TASK BRIEF -
In the answer, each line must appear exactly as in the records, and no picture may appear.

DATASET ENTRIES -
⟨
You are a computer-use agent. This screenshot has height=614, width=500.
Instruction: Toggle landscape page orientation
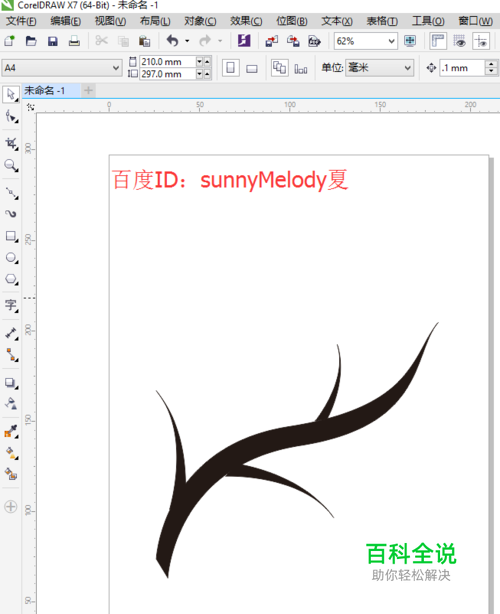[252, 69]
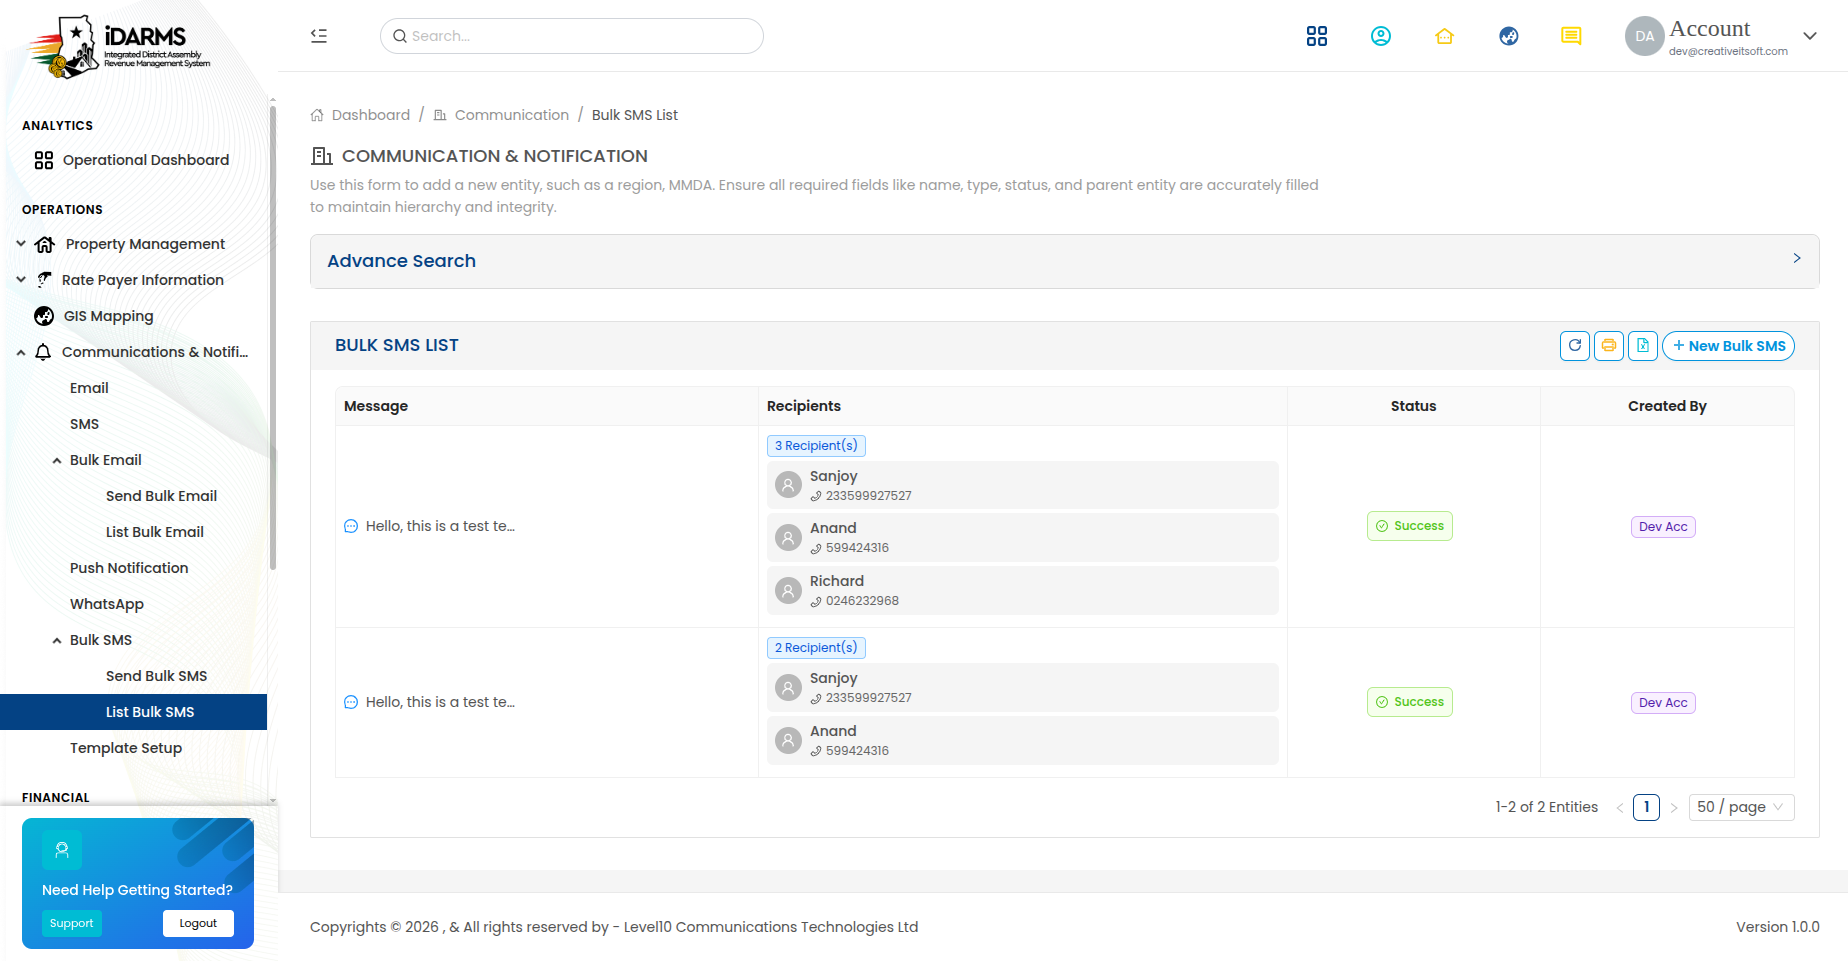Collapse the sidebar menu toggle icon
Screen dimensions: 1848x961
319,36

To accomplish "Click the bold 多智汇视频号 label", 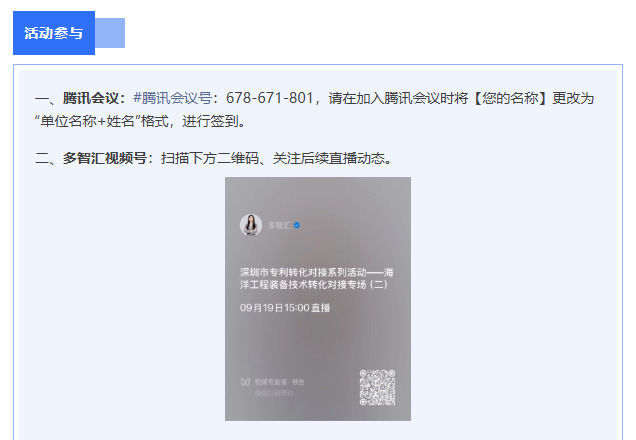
⟩
YOUR RESPONSE -
You are a computer-use agent. This screenshot has height=614, width=500.
Instruction: Toggle landscape page orientation
[252, 69]
Collapse the sidebar menu toggle icon
Screen dimensions: 1848x961
319,36

To accomplish "Click the bold 多智汇视频号 label", 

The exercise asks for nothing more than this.